Teens take on trash removal in Summerland, Montecito
While many teens are spending their summer lolling on the beach, hanging out with friends or enjoying other frivolous activities, Noah and Ramon Wang, the 16-year-old twin sons of Chiyan Wang, are spending their time as volunteers for the Channelkeeper’s Watershed Brigade.
Brigade members remove trash from trails, creeks, rivers, urban areas and beaches, act as environmental stewards and collect trash data to help reduce pollution at its source.
From June 7 through July 5, Noah and Ramon have volunteered 175½ hours, walked 172 miles and filled 112 bags with 540 pounds of trash, much of it from Summerland, where they live, as well as Montecito and Santa Barbara.
No wonder their mother proudly shares their accomplishments in frequent posts on the Nextdoor App.
“They spend six to seven hours every day, weekends too. One day, they were out for more than 10 hours cleaning up the beaches and trails,” said Ms. Wang during a phone interview with the family.
“We wanted to contribute to the community, and it’s good exercise,” Ramon told the News-Press. “When we go to a messy location and at the end of the day, it’s all cleaned up, it’s very satisfying. It’s also nice to get compliments from people who pass by and say ‘Thank you’ or ‘Good job.’ “
Beer bottles and cigarette butts make up most of what they pick up.
Noah enjoys being outside after the pandemic shutdown, and like his brother, appreciates the opportunity for exercise and “to do something to beautify the community.”
The twins, who will be seniors at Santa Barbara High School next year, maintain a GPA of 4.7 out of a possible 5.0. Their favorite subjects are band and computer science.
Noah plays the alto saxophone, and Ramon, the trumpet and French horn.
Besides playing their instruments, they enjoy hiking and playing video games and doing other online projects.
“After graduation in June 2022, we plan to apply to Yale, Stanford, UC Berkeley and UCSB,” said Ramon.
“Our careers will probably have something to do with computer science,” added Noah, the older twin who was born one minute after his brother, according to Ms. Wang.
Reluctant to talk about her background because she wanted this story to be about her sons, Ms. Wang was persuaded to reveal that she was born and raised in the central part of China “near where the terracotta soldiers were found.”
She was referring to the Terracotta Army, a collection of terracotta sculptures depicting the armies of Qin Shi Huang, the first emperor of a unified China.
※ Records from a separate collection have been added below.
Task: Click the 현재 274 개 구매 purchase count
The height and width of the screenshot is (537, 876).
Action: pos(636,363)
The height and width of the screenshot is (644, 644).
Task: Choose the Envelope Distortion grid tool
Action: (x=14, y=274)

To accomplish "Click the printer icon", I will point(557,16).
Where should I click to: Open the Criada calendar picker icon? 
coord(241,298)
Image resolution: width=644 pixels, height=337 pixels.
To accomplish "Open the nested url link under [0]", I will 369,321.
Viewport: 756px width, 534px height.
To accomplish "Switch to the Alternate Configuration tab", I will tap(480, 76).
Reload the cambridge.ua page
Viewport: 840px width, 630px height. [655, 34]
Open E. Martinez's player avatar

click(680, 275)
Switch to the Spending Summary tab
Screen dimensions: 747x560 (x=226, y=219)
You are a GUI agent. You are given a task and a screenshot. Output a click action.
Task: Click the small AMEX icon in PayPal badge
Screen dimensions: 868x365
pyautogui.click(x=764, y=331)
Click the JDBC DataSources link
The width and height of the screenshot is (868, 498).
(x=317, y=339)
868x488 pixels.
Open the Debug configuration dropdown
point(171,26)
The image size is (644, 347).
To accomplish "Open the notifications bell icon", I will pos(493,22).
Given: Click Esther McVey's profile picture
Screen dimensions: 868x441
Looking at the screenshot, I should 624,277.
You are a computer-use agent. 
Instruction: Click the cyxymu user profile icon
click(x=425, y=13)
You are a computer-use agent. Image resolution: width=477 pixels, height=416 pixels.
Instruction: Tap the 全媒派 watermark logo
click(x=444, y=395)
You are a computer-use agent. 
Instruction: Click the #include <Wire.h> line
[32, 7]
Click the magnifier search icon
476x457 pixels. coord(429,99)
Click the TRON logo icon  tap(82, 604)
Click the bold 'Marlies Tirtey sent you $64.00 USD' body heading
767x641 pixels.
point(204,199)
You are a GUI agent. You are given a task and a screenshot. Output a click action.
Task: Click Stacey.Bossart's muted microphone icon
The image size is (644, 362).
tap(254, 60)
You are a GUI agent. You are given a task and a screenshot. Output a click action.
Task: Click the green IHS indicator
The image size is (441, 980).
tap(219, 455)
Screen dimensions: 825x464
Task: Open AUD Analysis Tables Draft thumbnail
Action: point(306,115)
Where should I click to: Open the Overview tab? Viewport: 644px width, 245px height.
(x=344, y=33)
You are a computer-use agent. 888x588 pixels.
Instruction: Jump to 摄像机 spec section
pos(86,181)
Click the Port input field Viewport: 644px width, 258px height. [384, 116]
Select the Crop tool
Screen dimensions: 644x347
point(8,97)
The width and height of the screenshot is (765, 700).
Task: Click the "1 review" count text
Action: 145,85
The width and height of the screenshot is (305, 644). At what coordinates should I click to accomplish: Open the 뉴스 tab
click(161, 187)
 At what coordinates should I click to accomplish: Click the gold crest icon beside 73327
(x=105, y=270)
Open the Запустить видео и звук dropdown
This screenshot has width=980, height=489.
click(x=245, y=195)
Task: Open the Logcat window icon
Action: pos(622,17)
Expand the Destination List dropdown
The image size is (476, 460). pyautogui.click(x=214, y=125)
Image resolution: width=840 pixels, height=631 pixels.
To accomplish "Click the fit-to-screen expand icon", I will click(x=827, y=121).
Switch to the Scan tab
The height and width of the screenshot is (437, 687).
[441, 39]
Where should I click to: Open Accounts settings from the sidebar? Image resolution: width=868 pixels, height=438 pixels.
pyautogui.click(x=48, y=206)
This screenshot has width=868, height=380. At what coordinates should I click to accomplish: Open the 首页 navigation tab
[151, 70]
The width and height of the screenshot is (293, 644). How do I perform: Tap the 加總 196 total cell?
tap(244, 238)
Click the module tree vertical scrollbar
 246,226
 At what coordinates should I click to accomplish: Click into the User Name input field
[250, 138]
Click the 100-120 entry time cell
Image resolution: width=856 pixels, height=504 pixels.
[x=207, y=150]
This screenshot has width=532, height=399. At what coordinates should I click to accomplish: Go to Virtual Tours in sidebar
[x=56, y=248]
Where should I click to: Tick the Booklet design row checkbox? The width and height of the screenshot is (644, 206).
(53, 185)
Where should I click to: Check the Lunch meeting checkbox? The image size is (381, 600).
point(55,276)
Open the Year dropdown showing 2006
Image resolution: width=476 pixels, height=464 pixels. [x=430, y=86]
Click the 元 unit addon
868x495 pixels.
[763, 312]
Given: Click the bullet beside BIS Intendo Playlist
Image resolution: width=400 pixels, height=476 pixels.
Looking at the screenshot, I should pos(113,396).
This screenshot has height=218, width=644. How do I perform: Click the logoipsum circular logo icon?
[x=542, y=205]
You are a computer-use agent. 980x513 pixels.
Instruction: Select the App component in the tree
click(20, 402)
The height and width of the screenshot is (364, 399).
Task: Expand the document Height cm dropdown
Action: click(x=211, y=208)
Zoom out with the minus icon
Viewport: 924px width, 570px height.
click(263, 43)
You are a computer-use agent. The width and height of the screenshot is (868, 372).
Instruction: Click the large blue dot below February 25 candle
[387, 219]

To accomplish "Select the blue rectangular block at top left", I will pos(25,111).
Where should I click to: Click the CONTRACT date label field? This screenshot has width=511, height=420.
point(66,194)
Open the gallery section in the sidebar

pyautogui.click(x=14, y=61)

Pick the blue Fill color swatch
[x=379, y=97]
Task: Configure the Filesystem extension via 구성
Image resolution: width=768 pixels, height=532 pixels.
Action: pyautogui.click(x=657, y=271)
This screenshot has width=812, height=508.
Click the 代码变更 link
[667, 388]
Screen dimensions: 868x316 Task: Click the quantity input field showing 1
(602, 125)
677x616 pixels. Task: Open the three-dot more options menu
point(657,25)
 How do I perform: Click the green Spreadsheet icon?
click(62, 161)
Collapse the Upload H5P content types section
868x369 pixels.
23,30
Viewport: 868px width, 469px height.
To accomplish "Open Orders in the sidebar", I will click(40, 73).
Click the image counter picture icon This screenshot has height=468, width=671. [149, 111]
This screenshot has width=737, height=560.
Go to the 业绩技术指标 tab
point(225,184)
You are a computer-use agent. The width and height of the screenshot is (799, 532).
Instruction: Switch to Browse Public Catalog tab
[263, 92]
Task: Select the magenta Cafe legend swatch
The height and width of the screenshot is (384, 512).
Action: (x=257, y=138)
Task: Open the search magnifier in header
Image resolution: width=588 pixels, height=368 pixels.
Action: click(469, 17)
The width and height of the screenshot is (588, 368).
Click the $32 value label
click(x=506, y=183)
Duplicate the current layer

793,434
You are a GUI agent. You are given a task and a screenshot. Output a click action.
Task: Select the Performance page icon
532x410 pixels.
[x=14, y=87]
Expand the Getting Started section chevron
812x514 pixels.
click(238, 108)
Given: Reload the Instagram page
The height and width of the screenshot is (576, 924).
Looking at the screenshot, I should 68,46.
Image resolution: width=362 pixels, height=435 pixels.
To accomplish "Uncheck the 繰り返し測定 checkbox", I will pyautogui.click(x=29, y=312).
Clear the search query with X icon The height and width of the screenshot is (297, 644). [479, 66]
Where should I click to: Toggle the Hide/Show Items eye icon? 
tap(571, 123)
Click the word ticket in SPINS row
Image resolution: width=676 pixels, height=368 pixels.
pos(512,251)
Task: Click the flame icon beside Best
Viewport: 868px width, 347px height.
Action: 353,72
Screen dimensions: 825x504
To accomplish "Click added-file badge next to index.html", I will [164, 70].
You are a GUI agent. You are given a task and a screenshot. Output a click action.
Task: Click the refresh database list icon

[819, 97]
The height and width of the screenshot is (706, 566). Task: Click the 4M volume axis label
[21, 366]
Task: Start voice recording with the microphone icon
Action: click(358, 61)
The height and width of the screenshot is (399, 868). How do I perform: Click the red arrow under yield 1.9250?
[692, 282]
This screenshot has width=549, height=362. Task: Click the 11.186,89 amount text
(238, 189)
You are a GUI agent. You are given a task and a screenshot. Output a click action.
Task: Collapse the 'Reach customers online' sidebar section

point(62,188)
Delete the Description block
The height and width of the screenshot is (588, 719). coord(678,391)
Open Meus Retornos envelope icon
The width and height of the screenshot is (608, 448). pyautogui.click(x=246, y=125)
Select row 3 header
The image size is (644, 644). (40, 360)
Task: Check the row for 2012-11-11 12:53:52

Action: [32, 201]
The figures were discovered in 1974 by local farmers in Lintong County, outside Xi’an, Shaanxi, China.
The sculptures include warriors, chariots, and horses. Estimates from 2007 were that the three pits containing the Terracotta Army held more than 8,000 soldiers, 130 chariots with 520 horses, and 150 cavalry horses, the majority of which remained buried in the pits near Qin Shi Huang’s mausoleum.
“I studied anthropology at Nanjing University, and after I got my degree, I worked in the Nanjing Municipal Museum in Nanjing, China, for four years. I came to UCSB in 1992 to continue my study of anthropology,” said Ms. Wang.
After moving to Summerland in 1998, she was an art curator for a private collector and now teaches Taoist Light Qigong, an ancient Taoist form of practice for health and longevity.
Mainly, Ms. Wang wanted to talk about her sons.
“I am amazed by them. They are kind, loving and thoughtful. They never fight. We are a loving and happy family.”